== Segment start ==
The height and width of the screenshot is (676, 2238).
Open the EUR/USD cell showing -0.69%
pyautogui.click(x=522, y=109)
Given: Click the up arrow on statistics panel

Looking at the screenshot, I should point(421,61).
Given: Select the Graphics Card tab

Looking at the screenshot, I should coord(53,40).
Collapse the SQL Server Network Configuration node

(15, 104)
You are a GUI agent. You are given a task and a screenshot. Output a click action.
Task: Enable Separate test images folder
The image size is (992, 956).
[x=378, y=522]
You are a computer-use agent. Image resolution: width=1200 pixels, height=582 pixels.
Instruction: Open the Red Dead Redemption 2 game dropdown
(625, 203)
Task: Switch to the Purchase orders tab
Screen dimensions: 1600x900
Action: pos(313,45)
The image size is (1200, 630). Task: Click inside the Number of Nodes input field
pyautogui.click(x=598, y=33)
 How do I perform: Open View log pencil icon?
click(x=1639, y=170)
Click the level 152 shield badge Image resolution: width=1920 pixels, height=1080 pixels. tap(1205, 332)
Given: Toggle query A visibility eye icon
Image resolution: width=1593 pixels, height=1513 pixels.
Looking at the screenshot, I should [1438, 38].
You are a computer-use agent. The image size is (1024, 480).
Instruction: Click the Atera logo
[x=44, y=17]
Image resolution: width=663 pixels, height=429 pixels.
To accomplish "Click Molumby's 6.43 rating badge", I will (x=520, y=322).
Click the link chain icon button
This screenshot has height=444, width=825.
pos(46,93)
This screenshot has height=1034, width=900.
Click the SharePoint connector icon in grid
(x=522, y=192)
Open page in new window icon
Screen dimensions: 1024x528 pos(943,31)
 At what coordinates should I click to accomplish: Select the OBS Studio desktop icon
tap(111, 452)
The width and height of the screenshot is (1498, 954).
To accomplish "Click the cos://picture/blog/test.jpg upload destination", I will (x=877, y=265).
== Segment end ==
**Exercise instructions**
Which lines above contain "will"? Show each of them.

**Response**
To accomplish "Click Molumby's 6.43 rating badge", I will (x=520, y=322).
To accomplish "Click the cos://picture/blog/test.jpg upload destination", I will (x=877, y=265).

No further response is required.